--- WORK TO BE COMPLETED ---
No pictures go in the copy. Restate, word for word, each line from the one containing "Instruction: Open the File menu" through the last line below.

DATA RECORDS START

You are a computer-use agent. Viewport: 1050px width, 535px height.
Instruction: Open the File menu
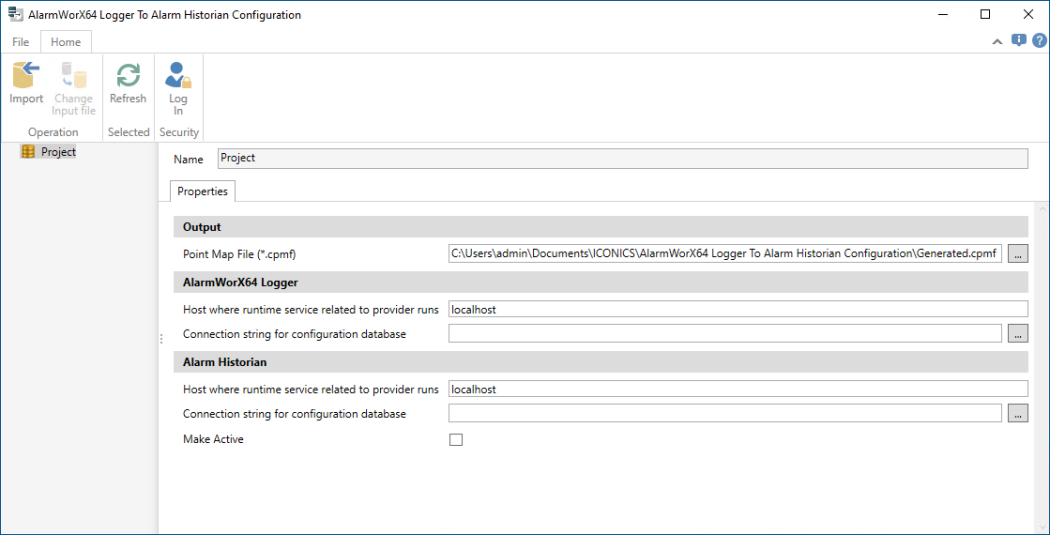(x=20, y=42)
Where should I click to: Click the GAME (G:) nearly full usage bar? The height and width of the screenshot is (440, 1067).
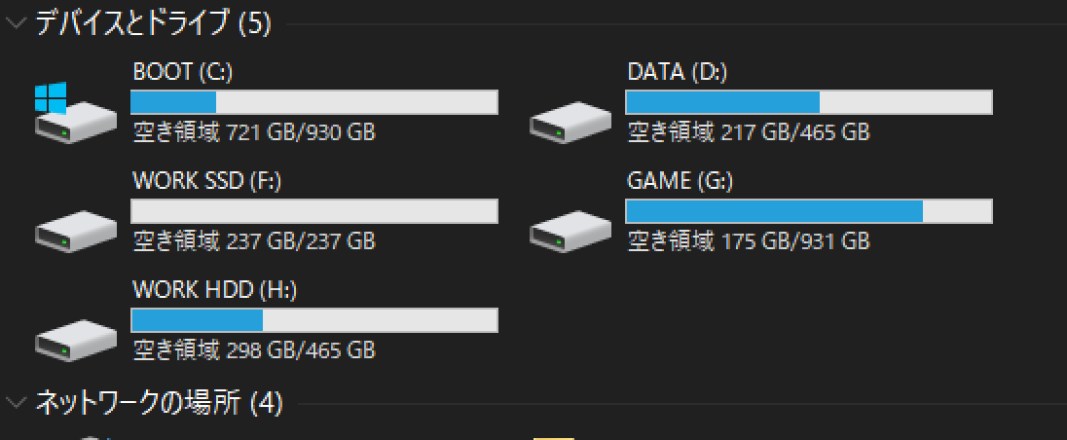pos(808,211)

DATA RECORDS END

--- ANSWER TO THIS PROBLEM ---
Instruction: Open the File menu
(x=20, y=42)
Where should I click to: Click the GAME (G:) nearly full usage bar? The height and width of the screenshot is (440, 1067).
pos(808,211)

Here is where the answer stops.